On this day in history : 24th March 1981 – Coast Guards from Barbados ‘rescue’ Great Train Robber Ronnie Biggs after his kidnapping from a bar in Rio de Janeiro….
Biggs had been given a 30 year jail sentence for his part in the Great Train Robbery…. He had served just two years before managing to escape from Wandsworth Prison and fleeing to Brazil – which has no extradition treaty with the United Kingdom….

On the 18th of March 1981 Biggs had a pre-arranged meeting with some men in a bar in Rio – they had contacted him on the pretext of making him into a film star…. In reality they were British ex-soldiers working for a security company – rather than the film crew they claimed to be…. The mastermind behind the plot was 52-year-old former Scots Guard John Miller….
Biggs was bundled into a car and taken to the coast where a yacht was waiting…. With him drugged, bound and gagged the boat set sail – the idea was to take him to Barbados, where he would be handed over to the authorities…. However, the yacht ran into mechanical difficulties 7 miles off of Barbados and Biggs and his 5 kidnappers were left stranded…. They had to be towed into Port by the Barbados Coast Guard Service….

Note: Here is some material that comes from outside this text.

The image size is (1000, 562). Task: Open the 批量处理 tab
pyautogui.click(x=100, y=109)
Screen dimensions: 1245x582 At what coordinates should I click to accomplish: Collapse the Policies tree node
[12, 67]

After their identities had been checked and confirmed the kidnappers were released…. Miller refused to reveal who had paid for the ‘citizen’s arrest’ of Biggs….he claimed it was just a paid job – that had been completed…. Biggs was held in jail at the request of the immigration authorities whilst Britain attempted to secure his extradition…. At the same time Brazil were asking for him to be returned there….

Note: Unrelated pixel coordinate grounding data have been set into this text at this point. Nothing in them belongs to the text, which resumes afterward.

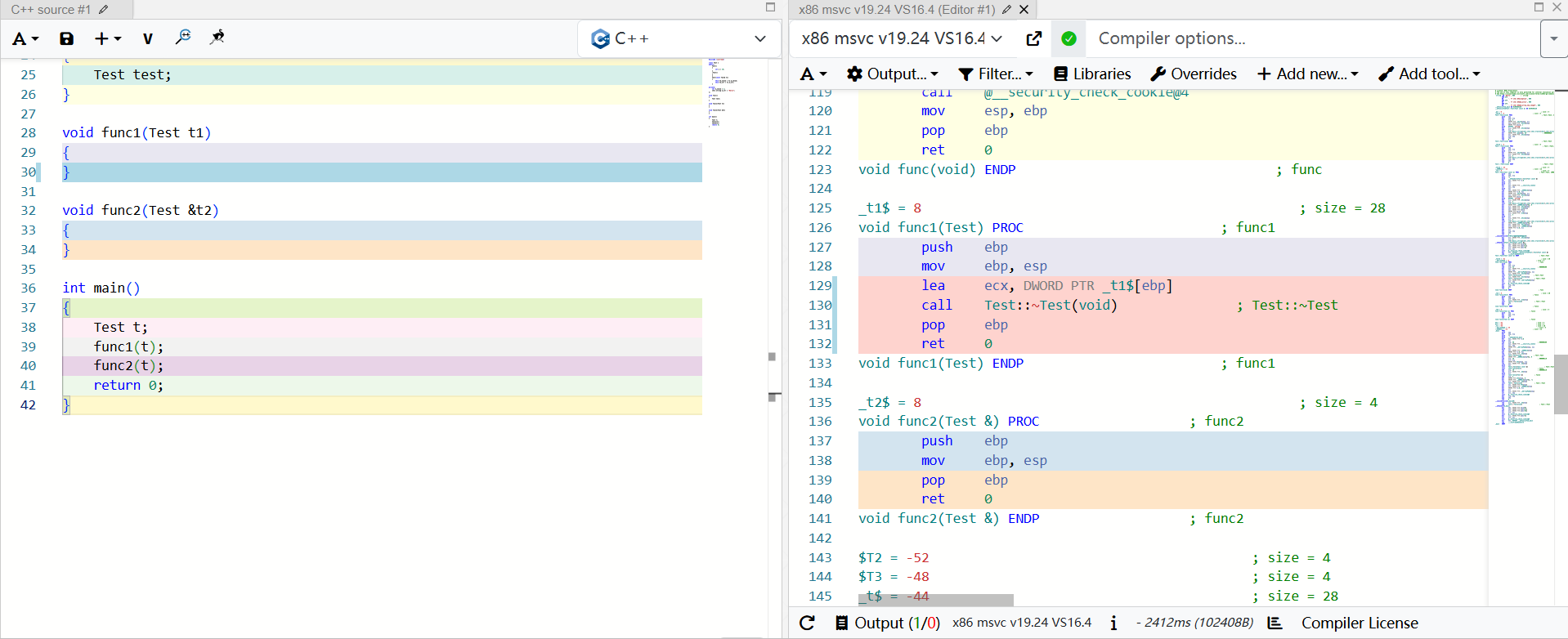Viewport: 1568px width, 639px height.
Task: Open the Add new... menu
Action: click(1307, 74)
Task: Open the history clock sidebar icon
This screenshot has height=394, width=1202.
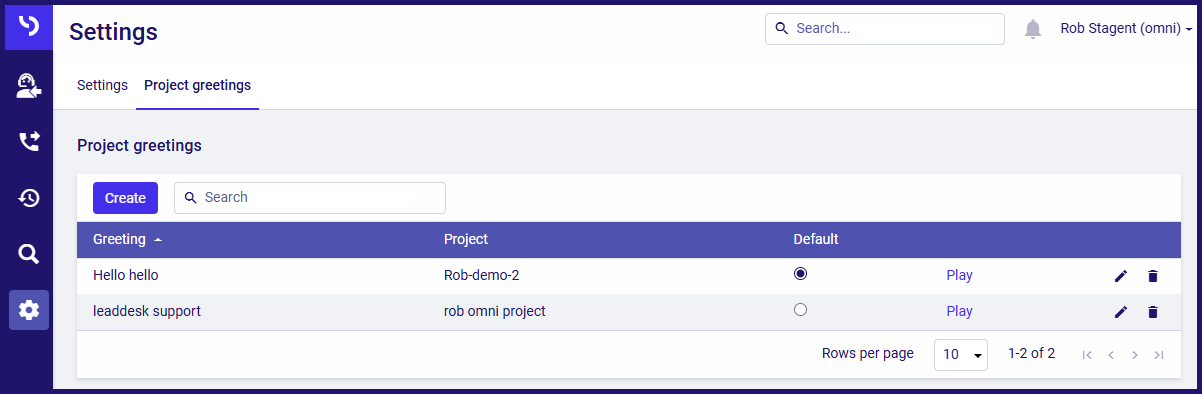Action: (x=29, y=198)
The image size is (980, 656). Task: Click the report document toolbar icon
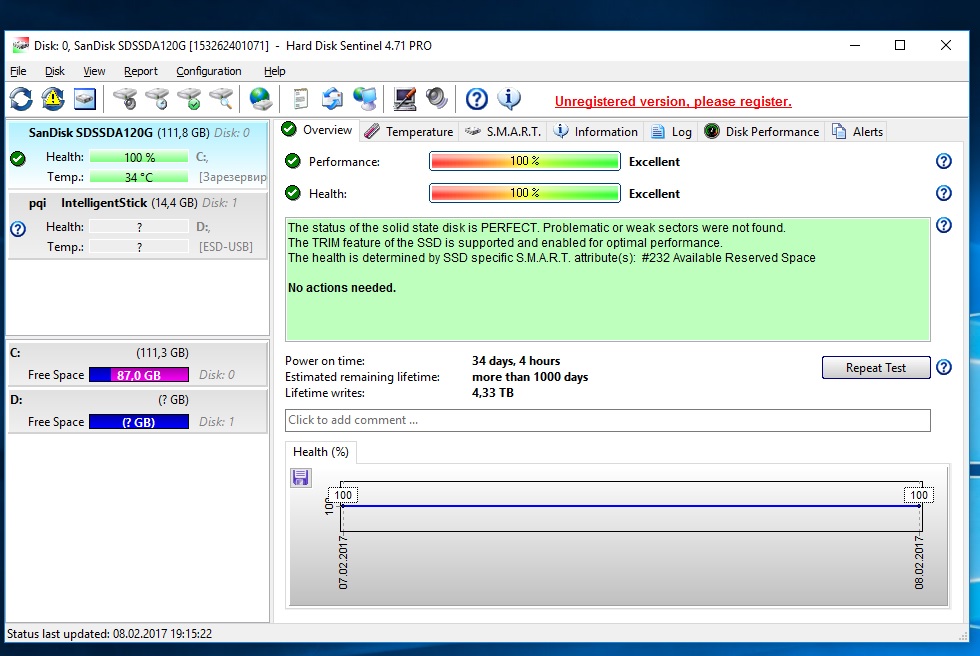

It was a legal loop-hole which allowed Biggs to make his escape yet again…. It turned out that Barbados had no valid extradition treaty with the UK either….and Ronnie Biggs was able to return to Brazil….
Hi Hazel,
I found this post really interesting. If we had managed to extradite Ronnie Biggs in 1981 and he had been reimprisoned in one of our jails, would his sentence have been lengthened to punish him for escaping and making a mockery of our justice system? It would have felt wrong if the authorities had just allowed him to resume his sentence without punishing him for breaking out of prison and going on the run. Do you think that a judge or the home secretary would have increased the length of his prison sentence (or given him an additional punishment) to send a warning to other offenders that anyone attempting to escape from prison would be brought to account?